Written by Joseph Park, Illinois ECE
Illinois ECE graduate student Nanjie Yu and his advisor Illinois ECE Assistant Professor Peter D Dragic recently developed a new method to quantify the quantum conversion efficiency (QCE) in optical fibers. Their research was recently published in the IEEE Journal of Lightwave Technology.
The QCE in a fiber laser system is the fraction of photons that undergo a desired radiative process. Ideally, this number is 100%. In reality, however, non-radiative processes such as impurities absorption and quenching can lead to a reduction in the QCE value because part of energy from the pump photons eventually ends up as thermal energy. A QCE value as close to one as possible is of particular importance.
To be more specific, with fiber laser power exceeding 10 kW per beamline, even a 99% QCE represents a significant additional thermal load (1% of the total power) on the fiber. QCE values are typically around 95% to 98% for common silica glasses used to make these fibers and can be much worse in developmental glasses. This has, until recently, been the main reason why laser cooling in silicate glasses has not been observed.

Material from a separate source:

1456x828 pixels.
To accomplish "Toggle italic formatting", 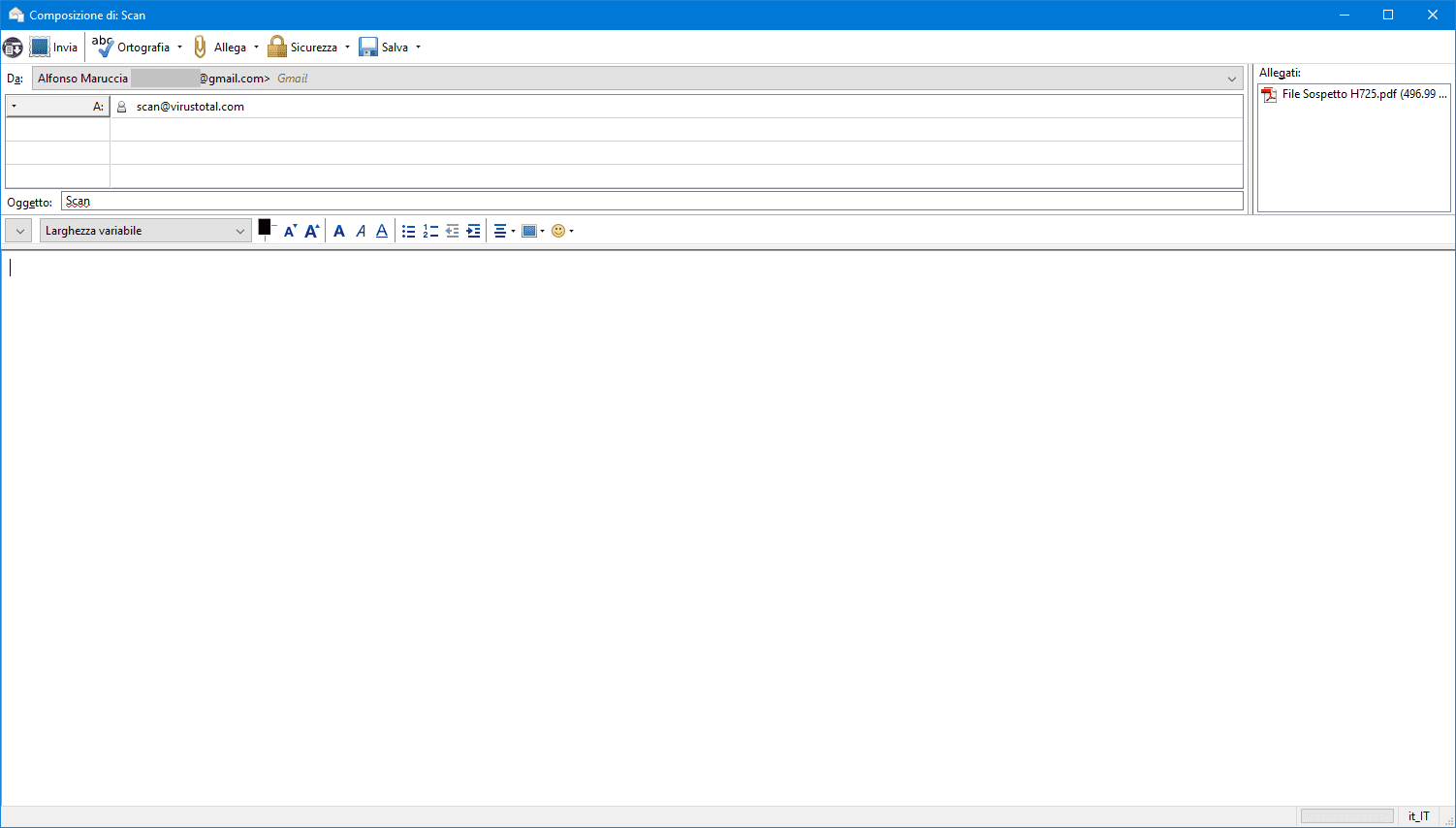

Given all these reasons, there is a need to carefully quantify the QCE, in an effort to optimize the glass compositions used in active laser fibers.
Yu has developed a method that allows for a very high-precision measurement of the QCE value by making use of a second major source of heating in high power fiber laser systems: the quantum defect, or QD. This parameter describes the change in energy when a signal photon is generated from the pump photon. The former usually has lower energy (there are exceptions to this rule) and this energy difference is eventually converted to heat within the fiber.
The QD only depends on the wavelengths of the pump and signal photons, and therefore is a deterministic quantity. When pumping, any excess heat that is generated beyond the QD can be attributed to the QCE. To quantify the QCE, Yu pumped the fiber in a vacuum situation and contactlessly measured the change in temperature of the fiber and compared that with theoretical heating expected from the QD alone.
"He used a very unique form of thermometry for his fiber temperature measurements. He used an interaction that takes place between hypersonic acoustic and optical waves in the fiber," said Dragic.
"Light waves reflect from, and are Doppler shifted by, these acoustic waves (by around 10 GHz). Since the Doppler frequency associated with these waves depends on temperature, Yu simply measured this frequency as a function of the pumping power to determine the temperature of the fiber as a function of the pumping power. Of course, this takes very careful calibration of the thermometer. Thermal processes represent one of the key limiting factors to further power scaling in high-power fiber lasers. Part of this thermal energy generation originates from the quantum defect, which can be partly managed through judicious selection of pumping and lasing wavelengths."Dragic is affiliated with the HMNTL.